Aber auch Erwachsene dürfen Fehler machen. Reißt uns mal wieder der Geduldsfaden, ist es gut, wenn wir zunächst einfach nur wahrnehmen und akzeptieren, dass wir ungeduldig sind. Wenn wir uns für die eigene Ungeduld auch noch innerlich ausschimpfen, reiten wir uns nur noch tiefer in die negativen Emotionen hinein. Statt dessen können wir versuchen, uns selbst diese Ungeduld einzugestehen und verständnisvoll damit umzugehen. Vielleicht können wir sogar dem Kind gegenüber eine Bemerkung machen, die wieder alles ins rechte Licht rückt, z. B. " Es tut mir leid, dass ich dich so gehetzt habe.

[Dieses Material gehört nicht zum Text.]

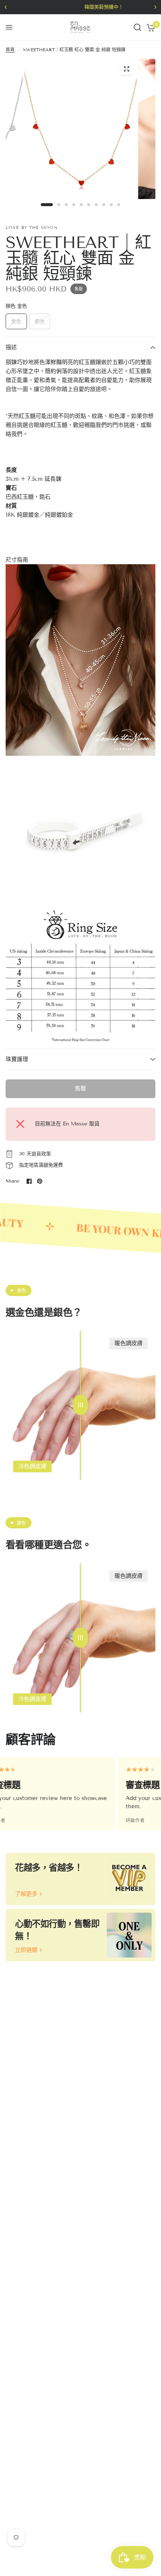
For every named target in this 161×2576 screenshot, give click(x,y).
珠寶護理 (17, 1059)
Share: (13, 1181)
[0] (149, 27)
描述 (11, 347)
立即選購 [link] (26, 1950)
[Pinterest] (39, 1181)
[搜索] (137, 27)
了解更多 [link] (26, 1894)
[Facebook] (29, 1181)
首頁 (10, 49)
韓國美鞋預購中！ (83, 7)
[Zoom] (126, 68)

Ich möchte nur, dass wir rechtzeitig zu Omas Geburtstag kommen". So lernt das Kind, dass Fehler passieren dürfen und auch wieder gut gemacht werden können.
Es ist sehr wichtig, wie wir als Pädagogen, Therapeuten und Eltern mit unseren eigenen Schattenseiten umgehen. Gelingt es uns, sie zu integrieren, werden wir auch eine neue Intensität im Kontakt mit den Kindern erleben.